WORK INSTRUCTIONS |
Pull from the data below each line where the word "agent" occurs, and copy it.

Items from a dataset |

------------------------------------

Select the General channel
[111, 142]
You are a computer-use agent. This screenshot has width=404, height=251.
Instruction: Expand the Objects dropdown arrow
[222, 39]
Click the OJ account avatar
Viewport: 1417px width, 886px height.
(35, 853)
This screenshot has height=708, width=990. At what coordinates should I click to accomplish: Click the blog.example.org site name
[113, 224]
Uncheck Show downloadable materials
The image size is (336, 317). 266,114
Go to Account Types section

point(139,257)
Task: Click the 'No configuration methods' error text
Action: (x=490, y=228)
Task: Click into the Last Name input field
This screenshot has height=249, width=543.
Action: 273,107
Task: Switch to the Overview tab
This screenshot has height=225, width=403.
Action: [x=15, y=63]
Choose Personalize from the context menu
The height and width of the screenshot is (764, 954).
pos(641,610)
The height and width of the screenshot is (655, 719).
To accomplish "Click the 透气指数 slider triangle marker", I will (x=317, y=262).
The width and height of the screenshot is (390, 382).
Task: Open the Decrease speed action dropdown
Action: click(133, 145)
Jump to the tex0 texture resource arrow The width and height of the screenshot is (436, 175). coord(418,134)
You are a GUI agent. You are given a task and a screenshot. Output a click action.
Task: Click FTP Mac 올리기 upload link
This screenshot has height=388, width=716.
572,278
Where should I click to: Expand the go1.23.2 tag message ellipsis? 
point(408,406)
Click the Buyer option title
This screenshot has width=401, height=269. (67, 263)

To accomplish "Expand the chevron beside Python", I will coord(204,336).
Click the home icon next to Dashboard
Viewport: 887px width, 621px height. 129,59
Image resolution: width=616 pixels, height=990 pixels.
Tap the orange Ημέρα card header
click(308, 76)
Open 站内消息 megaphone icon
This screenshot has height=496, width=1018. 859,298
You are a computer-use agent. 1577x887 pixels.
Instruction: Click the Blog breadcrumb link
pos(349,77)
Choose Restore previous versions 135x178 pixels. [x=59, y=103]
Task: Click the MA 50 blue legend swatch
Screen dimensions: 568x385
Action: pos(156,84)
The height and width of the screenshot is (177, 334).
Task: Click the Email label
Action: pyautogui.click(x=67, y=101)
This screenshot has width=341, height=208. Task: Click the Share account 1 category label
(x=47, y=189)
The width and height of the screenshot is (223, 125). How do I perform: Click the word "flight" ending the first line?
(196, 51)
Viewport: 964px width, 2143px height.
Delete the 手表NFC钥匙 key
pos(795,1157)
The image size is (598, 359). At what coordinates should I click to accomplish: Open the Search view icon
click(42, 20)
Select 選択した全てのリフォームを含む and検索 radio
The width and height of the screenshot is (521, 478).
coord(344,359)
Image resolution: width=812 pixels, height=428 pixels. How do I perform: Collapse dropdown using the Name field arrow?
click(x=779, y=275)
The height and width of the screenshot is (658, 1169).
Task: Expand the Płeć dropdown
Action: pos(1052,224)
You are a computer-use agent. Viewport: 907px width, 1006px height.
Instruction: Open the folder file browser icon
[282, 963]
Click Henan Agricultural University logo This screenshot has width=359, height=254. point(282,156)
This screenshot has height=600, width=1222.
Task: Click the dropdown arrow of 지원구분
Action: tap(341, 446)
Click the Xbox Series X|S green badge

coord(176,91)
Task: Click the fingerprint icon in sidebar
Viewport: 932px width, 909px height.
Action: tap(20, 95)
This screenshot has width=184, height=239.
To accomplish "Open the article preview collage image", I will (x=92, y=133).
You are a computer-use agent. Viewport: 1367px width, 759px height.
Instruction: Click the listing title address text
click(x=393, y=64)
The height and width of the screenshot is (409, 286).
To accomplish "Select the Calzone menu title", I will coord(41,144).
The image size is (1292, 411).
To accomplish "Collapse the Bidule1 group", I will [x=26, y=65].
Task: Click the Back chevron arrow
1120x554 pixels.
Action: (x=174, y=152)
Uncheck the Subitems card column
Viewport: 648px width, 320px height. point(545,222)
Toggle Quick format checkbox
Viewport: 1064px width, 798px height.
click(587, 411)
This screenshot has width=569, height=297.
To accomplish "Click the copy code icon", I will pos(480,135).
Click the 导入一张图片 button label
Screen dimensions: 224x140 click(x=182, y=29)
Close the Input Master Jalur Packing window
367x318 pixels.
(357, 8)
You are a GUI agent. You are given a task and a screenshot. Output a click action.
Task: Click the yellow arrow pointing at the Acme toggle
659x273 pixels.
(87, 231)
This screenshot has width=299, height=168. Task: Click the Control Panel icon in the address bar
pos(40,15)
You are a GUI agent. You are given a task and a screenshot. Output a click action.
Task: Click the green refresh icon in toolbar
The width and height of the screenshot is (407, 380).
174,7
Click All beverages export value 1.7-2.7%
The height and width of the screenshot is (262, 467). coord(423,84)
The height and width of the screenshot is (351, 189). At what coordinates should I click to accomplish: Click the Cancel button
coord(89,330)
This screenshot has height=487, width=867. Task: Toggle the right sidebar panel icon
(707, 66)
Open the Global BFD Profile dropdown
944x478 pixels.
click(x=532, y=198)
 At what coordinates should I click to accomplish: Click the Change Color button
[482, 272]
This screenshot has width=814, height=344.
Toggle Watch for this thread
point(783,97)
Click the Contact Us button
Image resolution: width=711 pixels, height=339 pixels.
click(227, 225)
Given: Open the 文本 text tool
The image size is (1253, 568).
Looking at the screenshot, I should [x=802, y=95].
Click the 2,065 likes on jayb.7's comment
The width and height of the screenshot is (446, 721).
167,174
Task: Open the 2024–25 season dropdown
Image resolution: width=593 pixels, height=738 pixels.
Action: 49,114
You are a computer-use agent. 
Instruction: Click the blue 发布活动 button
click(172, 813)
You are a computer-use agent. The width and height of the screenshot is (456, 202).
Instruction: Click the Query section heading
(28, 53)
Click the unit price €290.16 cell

------------------------------------

OUTPUT FOR THIS EXERCISE |
You are a computer-use agent. This screenshot has width=404, height=251.
You are a GUI agent. You are given a task and a screenshot. Output a click action.
You are a computer-use agent. 1577x887 pixels.
You are a computer-use agent. Viewport: 907px width, 1006px height.
You are a computer-use agent. Viewport: 1367px width, 759px height.
You are a GUI agent. You are given a task and a screenshot. Output a click action.
You are a GUI agent. You are given a task and a screenshot. Output a click action.
You are a computer-use agent. 
You are a computer-use agent. The width and height of the screenshot is (456, 202).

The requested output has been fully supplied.